Le 6 septembre, le commandant des forces internationales en Afghanistan David Petraeus a déclaré qu’un tel acte «pourrait mettre nos soldats en danger», donner du grain à moudre à la propagande talibane, et «saper les efforts mis en place pour mener cette mission [de guerre] à bien.»

La nouvelle a déjà provoqué plusieurs manifestations anti-américaines dans les rues de Kaboul; d’autres sont prévues dans les jours à venir. Des images du Coran en flammes «seraient forcément récupérées par les extrémistes d’Afghanistan – et du reste du monde – pour attiser la colère de l’opinion publique et pour inciter à la violence», tout comme les photographies des tortures pratiquée au sein de la prison d’Abou Ghraib.

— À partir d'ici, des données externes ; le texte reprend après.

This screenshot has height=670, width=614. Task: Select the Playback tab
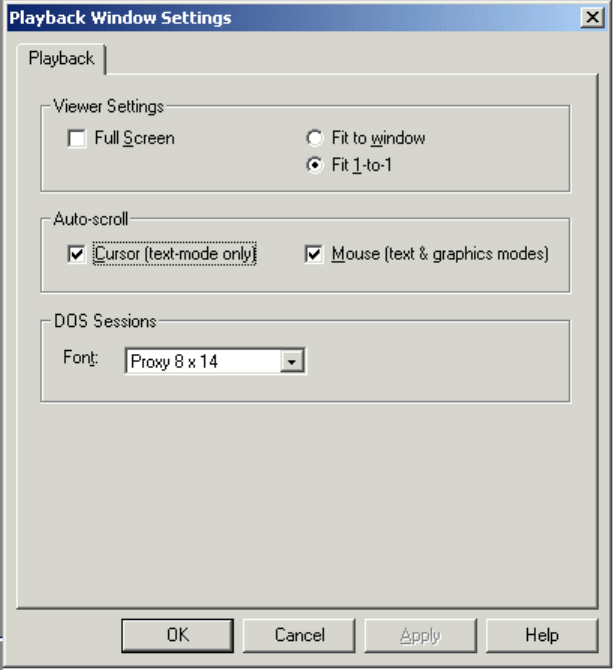click(62, 59)
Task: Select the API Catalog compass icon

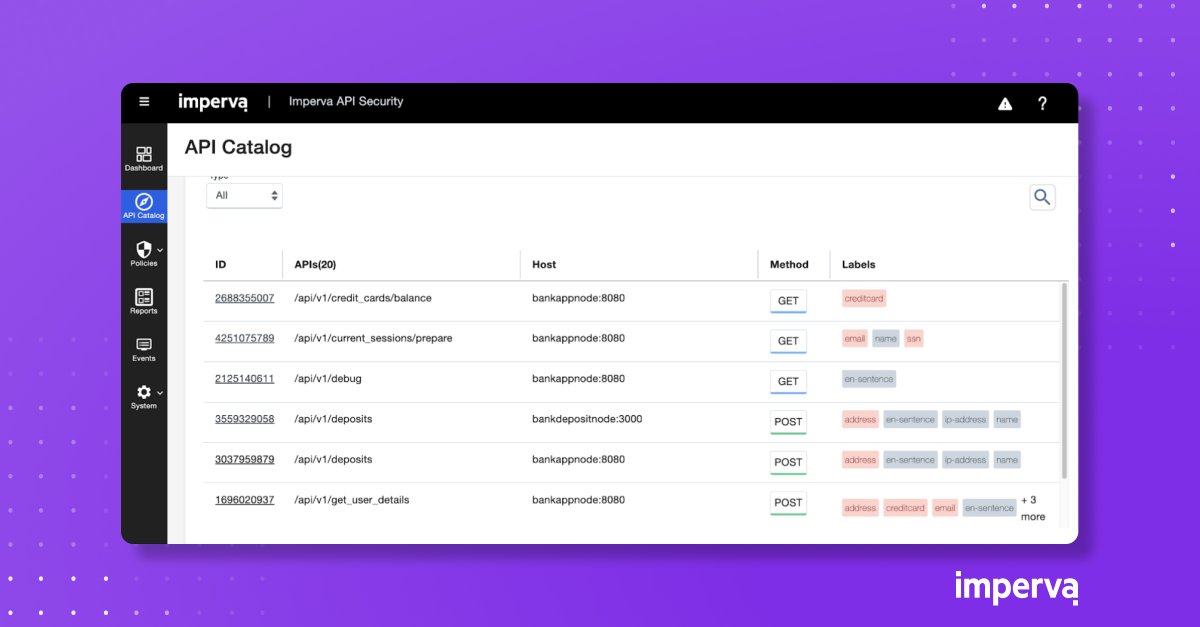Action: pyautogui.click(x=143, y=202)
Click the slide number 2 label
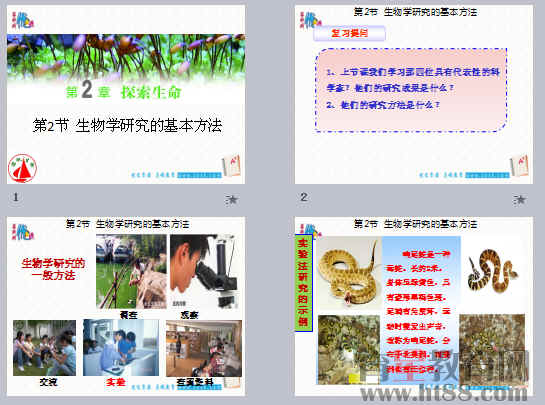The height and width of the screenshot is (405, 545). pyautogui.click(x=303, y=197)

Cinquante fidèles qui mettent le feu aux poudres

Mais où est donc passé John McCain, ranking member républicain du Comité des forces armées du Sénat, qui brandit son passé de héros de guerre à l’envi, et qui a pour habitude de condamner quiconque ose critiquer le général Petraeus? Où est donc James Inhofe, sénateur de l’Oklahoma et second-ranking member républicain du Comité, qui siège également au Comité des affaires étrangères? Où est donc Saxby Chambliss, qui soutient le développement de systèmes d’armements très coûteux au nom de la sécurité nationale (et des emplois crées par cette industrie dans son fief de Géorgie) – mais qui n’a pas eu un mot de soutient pour les hommes qui se battent au front?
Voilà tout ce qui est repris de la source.